Y es que la excavación en Eguren Ugarte se ha ido planificando sobre la marcha. Por ejemplo, una capilla con 56 piedras que puede albergar a más de setenta ocupantes. «Tiene un sistema constructivo original que no existe en el mundo. Un encofrado de la tierra con la forma que quieres construir para colocar las piedras, poner cemento y vibrar. Luego se retira la tierra y tienes la construcción, aunque hemos hecho pruebas de carga». Todo es un aprendizaje en este rincón junto a la carretera de Laguardia. Más aún cuando además de hacer vino se da el paso al enoturismo.
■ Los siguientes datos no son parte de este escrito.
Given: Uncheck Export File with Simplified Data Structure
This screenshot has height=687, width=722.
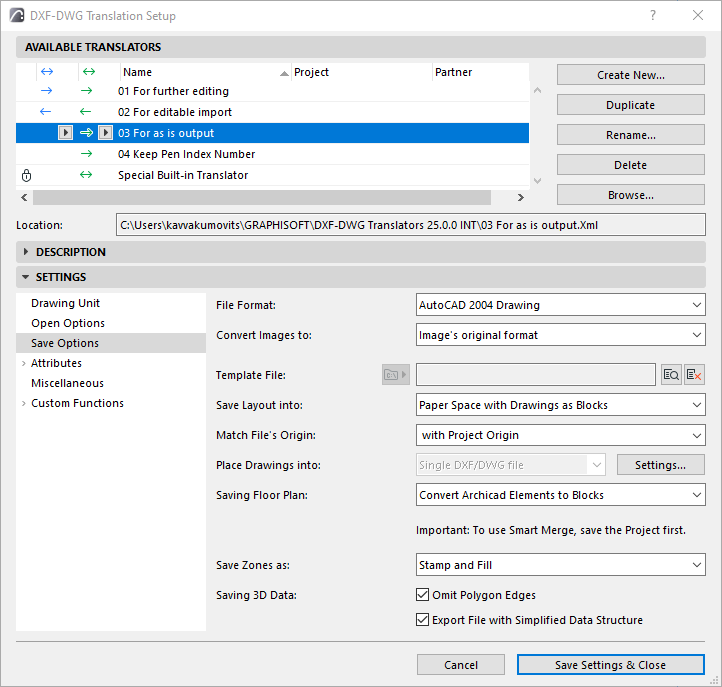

Asun señala que la hostelería es más «complicada» de gestionar en personal. «Un hotel son 24 horas los 365 días del año. Para la formación, los turnos… la gente debe ser profesional y entender que el cliente es lo más importante», apunta, poniendo el acento en que los puntos fuertes de su bodega son el terreno, la situación, el paisaje, el microclima y el equipo profesional. Este será un año complicado a causa del COVID-19. Varias semanas cerrados por el estado de alarma, en primavera sufrieron un aluvión de cancelaciones para las sesenta bodas que tenían previstas.
¿Cómo ha sido la situación durante la vendimia? «En el campo se hicieron test PCR a todos los temporeros y no tuvimos ningún problema. Nosotros hicimos dos cuadrillas diferenciadas para la gestión de vivienda, tractores… por si hubiera algún problema que no fuera en todos. En dieciocho días acabamos la vendimia y la uva está espectacular. No ha entrado ni un granito podrido ni pasado, todo en su punto y muy maduro», cuenta Asun, tras lo que Vitorino sale al paso con su habitual sentido del humor: «Ya le dije a Pablo, que es el enólogo, como este año no sobresalgamos… si haces mal este año vino es para matarte».
Y es que el líquido elemento lo es todo para él. «A mí el vino me ha hecho mucho bueno, pero qué pasa con el vino y el aguardiente, como con todas las cosas: con moderación. Si te pasas, ya la has fastidiado». Palabra de Vitorino. Amén.